──────── Exercise text ────────

5 Simple Things
Here are five simple things that dramatically changed my life for the better.
I wear the same thing every day
This one is such a minimalist cliché that it sounds almost culty, but I am so much happier when I keep my wardrobe at the absolute bare minimum.
I have wear a black linen-blend tee every day in summer. In fall it’s a long-sleeve black cotton tee, in spring a short sleeve cotton tee. Sweater in winter. I have 1-2 exact duplicates of each top for laundry day. I have exactly one dress for nice occasions, exactly one skirt for kinda nice occasions, and so on.
The commonly quoted rational behind having a “uniform” is that it reduces decision fatigue. Every choice we make throughout the day drains a bit of mental energy. Streamlining your wardrobe eliminates one early, unnecessary decision.
Which I know sounds a little silly. How much mental energy can getting dressed really use?

────────

Required action 1: In the text on five simple things, which top does the writer wear in each season? List every season with its top.
Required action 2: According to the text on five simple things, what is the commonly quoted rationale for having a "uniform"?
Required action 3: Print the part of the text on five simple things that opens with the words containing "5 Simple Things" and closes with "absolute bare minimum.".
This data comes from a separate source.

──────── Extracted material ────────

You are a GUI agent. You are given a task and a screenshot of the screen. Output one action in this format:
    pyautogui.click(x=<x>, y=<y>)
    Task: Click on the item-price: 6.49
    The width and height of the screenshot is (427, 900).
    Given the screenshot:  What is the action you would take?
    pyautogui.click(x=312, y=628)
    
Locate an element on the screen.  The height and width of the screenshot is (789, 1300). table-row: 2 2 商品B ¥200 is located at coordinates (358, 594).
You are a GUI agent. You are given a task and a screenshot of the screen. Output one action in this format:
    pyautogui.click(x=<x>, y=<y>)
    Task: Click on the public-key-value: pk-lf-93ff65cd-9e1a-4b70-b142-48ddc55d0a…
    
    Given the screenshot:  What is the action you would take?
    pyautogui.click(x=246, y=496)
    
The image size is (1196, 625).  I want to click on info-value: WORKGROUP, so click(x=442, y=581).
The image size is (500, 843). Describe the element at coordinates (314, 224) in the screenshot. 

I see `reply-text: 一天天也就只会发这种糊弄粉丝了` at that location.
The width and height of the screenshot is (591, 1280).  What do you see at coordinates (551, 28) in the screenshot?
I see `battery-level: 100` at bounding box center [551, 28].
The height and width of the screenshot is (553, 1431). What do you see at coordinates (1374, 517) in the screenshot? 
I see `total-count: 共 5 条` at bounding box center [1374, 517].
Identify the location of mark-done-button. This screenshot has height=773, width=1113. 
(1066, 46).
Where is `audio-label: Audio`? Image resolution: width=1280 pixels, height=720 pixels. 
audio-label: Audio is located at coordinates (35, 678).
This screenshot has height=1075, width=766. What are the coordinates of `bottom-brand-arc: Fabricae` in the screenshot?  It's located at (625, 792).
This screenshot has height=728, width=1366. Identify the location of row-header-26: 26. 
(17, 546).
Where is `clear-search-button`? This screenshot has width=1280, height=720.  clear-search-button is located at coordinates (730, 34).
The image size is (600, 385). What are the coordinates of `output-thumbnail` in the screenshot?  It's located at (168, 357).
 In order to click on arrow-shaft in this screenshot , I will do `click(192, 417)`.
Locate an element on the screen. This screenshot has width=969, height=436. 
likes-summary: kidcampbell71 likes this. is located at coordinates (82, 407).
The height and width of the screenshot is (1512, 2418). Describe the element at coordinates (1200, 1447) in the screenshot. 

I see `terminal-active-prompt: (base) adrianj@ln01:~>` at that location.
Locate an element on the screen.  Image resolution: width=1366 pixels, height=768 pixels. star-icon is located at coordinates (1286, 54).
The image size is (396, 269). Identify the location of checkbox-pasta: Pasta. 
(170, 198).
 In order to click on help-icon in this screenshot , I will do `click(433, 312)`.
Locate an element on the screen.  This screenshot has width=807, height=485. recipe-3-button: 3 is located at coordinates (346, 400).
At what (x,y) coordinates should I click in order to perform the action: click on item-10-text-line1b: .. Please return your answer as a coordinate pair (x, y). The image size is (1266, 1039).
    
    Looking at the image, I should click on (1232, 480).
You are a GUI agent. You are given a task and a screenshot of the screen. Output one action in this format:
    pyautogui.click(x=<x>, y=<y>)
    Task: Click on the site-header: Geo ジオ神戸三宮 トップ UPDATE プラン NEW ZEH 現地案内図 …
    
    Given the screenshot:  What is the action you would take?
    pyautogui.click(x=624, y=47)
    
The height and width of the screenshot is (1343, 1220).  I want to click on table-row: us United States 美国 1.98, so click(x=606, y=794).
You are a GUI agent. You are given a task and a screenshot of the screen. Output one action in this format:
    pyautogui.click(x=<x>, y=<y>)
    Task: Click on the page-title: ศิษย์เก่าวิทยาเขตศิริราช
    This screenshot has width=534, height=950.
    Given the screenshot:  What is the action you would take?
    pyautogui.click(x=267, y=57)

────────

Task output 1:
Summer: a black linen-blend tee
Fall: a long-sleeve black cotton tee
Spring: a short sleeve cotton tee
Winter: a sweater

Task output 2: It reduces decision fatigue.

Task output 3:
5 Simple Things
Here are five simple things that dramatically changed my life for the better.
I wear the same thing every day
This one is such a minimalist cliché that it sounds almost culty, but I am so much happier when I keep my wardrobe at the absolute bare minimum.